Right. Look, I think in, you know, they say in every crisis, there's an opportunity.
So I think there is more awareness today because of the past six or seven months, you know, what happened on October the 7th and the aftermath and the ripple effect throughout the world and including in North America.
So I think there's more awareness, which is hopeful.
But I think we really need strong leadership in our institutions of higher education, in our governments, in the parliament, in Canada, in the white.
the United States, we really need strong leadership to unequivocally denounce and combat
this anti-democratic discourse and culture that we've now, we now find ourselves in.
And you know, we're living in a time where, you know, Iran has created this sort of ring
of fire around Israel.
You know, there's the kinetic war in the Middle East, but there's also this sort of ideological
warfare that's going on as well.
And we need strong leadership to really, you know, back up and stand for democratic principles.
And we need leadership in universities to, you know, to call for investigations of where their funding is coming from.
And what are the implications on this, on our curriculum and our education system?
And to redouble our efforts to educate Canadians and citizens and democracy of what it is to live in a democracy.
what are our democratic values and not to lose sight of it and to be proud of it and to develop it further.
Charles, thank you so much for all of your thoughtful insights, the information that you've shared with us.
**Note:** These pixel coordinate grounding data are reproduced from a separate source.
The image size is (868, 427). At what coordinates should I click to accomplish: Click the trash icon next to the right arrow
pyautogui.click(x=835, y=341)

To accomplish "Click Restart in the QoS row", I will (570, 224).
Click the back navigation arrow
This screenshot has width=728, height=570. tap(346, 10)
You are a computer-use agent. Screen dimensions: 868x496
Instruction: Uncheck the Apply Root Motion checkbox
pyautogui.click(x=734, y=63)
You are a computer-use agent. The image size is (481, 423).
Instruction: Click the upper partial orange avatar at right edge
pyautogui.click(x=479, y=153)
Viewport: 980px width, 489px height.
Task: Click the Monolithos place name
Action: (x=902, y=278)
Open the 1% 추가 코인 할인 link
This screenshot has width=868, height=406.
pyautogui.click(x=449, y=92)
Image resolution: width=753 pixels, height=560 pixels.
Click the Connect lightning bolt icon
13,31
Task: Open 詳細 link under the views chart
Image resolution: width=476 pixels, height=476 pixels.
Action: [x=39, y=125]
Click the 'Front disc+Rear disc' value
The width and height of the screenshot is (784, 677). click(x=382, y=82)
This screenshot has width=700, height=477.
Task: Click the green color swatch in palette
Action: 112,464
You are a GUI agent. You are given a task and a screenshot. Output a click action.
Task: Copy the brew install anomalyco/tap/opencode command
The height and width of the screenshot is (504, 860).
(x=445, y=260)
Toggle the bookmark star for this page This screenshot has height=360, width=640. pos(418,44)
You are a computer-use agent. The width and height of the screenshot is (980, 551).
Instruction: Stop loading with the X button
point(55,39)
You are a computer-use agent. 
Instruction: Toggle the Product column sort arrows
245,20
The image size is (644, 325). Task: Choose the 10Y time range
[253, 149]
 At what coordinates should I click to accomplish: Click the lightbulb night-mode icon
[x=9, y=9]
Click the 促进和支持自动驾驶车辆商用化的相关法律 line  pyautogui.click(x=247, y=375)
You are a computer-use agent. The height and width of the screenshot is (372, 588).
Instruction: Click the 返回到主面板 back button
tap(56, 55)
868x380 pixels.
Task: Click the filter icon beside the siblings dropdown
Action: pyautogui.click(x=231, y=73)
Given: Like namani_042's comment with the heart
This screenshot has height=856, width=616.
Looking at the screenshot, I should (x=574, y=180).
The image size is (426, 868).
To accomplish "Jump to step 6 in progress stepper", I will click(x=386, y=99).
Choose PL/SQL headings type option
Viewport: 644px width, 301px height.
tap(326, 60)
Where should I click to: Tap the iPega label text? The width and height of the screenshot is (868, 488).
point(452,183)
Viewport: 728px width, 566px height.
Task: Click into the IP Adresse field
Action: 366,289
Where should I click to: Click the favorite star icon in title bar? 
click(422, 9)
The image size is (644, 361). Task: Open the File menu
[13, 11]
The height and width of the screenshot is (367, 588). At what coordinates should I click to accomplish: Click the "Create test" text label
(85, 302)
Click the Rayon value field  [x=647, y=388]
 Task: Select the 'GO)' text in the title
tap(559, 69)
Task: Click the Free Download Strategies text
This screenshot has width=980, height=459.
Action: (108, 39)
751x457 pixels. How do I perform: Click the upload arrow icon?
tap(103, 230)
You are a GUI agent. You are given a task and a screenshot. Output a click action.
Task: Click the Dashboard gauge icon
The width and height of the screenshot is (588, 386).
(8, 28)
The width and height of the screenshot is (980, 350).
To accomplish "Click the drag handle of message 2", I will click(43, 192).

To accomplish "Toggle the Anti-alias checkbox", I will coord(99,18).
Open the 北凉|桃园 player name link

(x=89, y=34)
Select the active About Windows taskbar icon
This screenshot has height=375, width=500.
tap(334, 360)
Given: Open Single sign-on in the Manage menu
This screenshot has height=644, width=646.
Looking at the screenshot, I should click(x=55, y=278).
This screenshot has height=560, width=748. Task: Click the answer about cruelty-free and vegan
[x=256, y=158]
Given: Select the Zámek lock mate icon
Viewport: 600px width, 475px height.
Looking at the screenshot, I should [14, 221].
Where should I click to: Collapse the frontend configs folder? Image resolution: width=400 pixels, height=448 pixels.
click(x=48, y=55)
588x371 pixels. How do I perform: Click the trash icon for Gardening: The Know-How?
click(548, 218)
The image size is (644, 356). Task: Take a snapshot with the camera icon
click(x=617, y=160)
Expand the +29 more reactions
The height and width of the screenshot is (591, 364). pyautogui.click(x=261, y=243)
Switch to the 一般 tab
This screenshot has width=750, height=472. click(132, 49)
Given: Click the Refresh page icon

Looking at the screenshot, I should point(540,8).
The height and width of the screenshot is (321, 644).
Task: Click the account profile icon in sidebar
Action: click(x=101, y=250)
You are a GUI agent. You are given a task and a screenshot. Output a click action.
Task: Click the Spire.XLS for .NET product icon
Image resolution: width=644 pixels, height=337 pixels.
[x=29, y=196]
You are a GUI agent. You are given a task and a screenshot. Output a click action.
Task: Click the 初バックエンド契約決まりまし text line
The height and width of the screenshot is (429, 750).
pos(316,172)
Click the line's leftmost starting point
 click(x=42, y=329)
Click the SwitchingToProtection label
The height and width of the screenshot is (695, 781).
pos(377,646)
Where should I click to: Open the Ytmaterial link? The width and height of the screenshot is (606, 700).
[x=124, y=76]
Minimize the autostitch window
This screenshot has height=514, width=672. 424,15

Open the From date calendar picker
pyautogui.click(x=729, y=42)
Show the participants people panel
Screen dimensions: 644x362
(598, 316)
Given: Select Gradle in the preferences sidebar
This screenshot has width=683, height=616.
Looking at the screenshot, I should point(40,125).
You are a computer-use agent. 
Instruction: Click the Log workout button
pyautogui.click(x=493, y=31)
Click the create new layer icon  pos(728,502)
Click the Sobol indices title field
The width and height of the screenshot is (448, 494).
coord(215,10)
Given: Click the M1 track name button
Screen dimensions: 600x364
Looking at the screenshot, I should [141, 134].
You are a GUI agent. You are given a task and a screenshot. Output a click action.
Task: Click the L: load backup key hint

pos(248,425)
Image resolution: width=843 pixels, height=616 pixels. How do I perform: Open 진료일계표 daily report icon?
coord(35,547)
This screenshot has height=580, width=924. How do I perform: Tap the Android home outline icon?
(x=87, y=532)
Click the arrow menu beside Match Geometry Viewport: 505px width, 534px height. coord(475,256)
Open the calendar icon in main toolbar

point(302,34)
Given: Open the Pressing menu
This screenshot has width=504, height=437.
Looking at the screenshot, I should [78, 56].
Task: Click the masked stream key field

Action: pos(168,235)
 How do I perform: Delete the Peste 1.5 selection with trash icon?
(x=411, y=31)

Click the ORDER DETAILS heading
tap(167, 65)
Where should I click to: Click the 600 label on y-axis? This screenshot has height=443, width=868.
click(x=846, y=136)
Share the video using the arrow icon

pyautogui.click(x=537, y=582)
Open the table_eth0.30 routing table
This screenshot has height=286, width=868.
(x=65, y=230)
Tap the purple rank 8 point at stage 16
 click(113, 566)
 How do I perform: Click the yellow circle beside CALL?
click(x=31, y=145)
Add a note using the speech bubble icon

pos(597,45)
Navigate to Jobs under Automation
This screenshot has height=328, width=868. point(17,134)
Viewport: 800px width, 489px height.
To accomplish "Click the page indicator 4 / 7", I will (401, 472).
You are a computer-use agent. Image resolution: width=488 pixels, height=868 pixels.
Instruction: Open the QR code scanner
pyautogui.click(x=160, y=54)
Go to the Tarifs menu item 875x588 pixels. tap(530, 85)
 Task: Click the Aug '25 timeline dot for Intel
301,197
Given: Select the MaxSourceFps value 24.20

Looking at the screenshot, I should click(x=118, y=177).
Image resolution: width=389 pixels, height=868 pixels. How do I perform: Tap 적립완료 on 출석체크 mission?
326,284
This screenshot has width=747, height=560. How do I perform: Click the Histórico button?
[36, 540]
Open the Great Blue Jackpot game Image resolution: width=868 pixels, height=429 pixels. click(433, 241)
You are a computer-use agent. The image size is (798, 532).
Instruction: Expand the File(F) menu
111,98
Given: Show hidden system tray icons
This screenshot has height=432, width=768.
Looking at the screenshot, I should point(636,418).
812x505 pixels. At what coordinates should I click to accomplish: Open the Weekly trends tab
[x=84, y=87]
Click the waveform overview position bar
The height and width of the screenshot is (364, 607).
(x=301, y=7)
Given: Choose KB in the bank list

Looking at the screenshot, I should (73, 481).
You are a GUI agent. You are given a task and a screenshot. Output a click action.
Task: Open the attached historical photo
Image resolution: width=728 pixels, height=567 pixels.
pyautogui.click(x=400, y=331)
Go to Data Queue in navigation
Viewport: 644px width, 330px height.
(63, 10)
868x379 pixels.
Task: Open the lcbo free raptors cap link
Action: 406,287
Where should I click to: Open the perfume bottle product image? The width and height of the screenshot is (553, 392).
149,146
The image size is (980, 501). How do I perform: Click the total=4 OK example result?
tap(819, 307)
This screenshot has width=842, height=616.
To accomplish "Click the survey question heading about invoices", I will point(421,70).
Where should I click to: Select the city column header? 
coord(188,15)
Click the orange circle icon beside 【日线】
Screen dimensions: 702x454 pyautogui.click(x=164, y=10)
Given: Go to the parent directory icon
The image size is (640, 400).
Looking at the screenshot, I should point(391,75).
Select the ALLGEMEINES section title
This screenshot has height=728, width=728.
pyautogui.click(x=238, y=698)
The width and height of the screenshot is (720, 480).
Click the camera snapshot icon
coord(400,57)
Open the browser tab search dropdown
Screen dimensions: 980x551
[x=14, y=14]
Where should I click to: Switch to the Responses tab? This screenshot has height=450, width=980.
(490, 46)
I think we're all going to kind of think on this and our individual roles, our individual responsibility to combat anti-Semitism, where we see it,
whether it's in our workplaces, on college campuses among our social circles.
This is something that should not be left to the Jewish community alone.
This is a cause and ideal that all of us should lend time, attention, effort to addressing.
So Charles Asher Small, behalf of the Monk Debates community, thank you so much for coming on the program.
Thanks. It's a great honor to be with you.
Thank you.
That wraps up today's dialogue.
I want to thank our guest, Charles Asher Small.
Certainly gave us a lot to think about.